Stored records:
============================================================
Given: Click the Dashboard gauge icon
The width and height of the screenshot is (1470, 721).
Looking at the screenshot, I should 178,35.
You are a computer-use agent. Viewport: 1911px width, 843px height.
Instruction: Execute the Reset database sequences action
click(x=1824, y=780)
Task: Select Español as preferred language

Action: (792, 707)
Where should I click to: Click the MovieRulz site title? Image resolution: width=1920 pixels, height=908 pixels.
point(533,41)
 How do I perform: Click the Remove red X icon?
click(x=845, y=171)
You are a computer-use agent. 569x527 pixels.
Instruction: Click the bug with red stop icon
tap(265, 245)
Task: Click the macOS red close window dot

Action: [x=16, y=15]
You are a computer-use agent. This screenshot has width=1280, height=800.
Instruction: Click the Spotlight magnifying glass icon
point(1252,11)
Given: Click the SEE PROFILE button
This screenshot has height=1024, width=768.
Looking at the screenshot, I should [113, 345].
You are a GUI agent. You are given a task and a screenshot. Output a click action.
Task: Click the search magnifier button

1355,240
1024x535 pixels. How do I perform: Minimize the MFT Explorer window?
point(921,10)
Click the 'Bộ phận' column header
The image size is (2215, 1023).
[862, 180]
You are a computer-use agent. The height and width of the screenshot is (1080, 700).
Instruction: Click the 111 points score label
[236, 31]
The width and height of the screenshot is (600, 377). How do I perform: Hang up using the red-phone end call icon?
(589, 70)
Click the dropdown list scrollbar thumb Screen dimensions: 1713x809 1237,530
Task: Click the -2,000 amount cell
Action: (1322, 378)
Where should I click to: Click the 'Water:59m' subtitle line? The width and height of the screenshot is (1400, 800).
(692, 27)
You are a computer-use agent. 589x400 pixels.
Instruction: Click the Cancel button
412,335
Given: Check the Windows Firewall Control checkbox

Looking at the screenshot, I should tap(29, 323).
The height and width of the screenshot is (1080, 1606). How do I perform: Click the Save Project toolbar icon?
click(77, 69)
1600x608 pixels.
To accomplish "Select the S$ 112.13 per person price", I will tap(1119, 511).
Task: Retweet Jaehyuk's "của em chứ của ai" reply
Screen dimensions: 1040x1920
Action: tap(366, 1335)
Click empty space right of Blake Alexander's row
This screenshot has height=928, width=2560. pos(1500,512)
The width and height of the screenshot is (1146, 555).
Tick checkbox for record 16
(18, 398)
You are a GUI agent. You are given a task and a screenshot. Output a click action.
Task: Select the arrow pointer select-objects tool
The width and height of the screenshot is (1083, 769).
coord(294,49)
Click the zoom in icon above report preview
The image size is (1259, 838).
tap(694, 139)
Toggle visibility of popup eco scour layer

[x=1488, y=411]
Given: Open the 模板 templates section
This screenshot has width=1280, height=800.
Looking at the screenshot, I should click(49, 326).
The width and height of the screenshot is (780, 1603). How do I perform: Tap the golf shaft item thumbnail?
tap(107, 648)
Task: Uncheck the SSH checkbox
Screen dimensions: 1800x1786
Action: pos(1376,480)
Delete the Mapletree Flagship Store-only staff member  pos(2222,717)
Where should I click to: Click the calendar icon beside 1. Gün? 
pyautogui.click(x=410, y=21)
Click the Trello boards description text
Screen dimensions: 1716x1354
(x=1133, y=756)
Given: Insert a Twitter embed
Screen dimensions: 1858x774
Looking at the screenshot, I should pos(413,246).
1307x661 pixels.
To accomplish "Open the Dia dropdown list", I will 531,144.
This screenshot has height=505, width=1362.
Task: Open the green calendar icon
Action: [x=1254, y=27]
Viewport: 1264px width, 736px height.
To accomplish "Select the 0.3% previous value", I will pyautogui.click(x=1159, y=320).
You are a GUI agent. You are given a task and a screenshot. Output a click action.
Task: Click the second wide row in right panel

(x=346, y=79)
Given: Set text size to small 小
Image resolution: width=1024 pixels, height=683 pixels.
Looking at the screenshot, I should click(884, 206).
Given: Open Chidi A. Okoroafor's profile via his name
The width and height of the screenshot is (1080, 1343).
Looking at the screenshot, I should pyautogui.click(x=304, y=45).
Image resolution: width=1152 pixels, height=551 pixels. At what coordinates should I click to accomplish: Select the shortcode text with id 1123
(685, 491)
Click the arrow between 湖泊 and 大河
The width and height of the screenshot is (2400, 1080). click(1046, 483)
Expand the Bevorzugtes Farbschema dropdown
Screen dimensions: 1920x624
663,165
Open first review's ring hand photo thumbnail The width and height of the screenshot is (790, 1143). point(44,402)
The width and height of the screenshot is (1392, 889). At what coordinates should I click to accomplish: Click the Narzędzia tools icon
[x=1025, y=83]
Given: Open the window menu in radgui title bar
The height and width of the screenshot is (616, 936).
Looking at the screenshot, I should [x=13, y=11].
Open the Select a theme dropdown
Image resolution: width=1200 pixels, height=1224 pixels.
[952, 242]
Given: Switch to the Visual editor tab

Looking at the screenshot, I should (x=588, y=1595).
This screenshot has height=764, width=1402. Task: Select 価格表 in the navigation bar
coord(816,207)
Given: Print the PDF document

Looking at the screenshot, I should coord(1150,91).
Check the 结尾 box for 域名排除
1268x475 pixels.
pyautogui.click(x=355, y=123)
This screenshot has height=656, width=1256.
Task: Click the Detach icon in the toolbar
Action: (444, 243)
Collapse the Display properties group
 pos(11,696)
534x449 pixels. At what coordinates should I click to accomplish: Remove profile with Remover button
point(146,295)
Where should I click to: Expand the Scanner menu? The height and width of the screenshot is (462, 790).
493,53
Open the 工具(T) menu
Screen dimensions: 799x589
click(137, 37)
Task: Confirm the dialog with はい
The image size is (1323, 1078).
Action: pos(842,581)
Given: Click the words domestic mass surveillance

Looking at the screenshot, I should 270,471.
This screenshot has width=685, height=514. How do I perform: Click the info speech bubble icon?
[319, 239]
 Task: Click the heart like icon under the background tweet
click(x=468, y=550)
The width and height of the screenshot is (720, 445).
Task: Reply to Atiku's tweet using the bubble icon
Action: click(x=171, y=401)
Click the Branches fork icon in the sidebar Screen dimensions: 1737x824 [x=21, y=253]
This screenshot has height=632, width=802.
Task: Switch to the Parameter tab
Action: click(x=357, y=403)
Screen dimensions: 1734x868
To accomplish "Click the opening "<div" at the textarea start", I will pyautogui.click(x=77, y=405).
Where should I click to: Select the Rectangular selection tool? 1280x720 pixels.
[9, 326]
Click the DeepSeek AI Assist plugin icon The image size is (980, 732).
============================================================
_Work instructions_
Where a line of the entries contains "Viewport", report that line.

_Exercise answer_
You are a computer-use agent. Viewport: 1911px width, 843px height.
Viewport: 1264px width, 736px height.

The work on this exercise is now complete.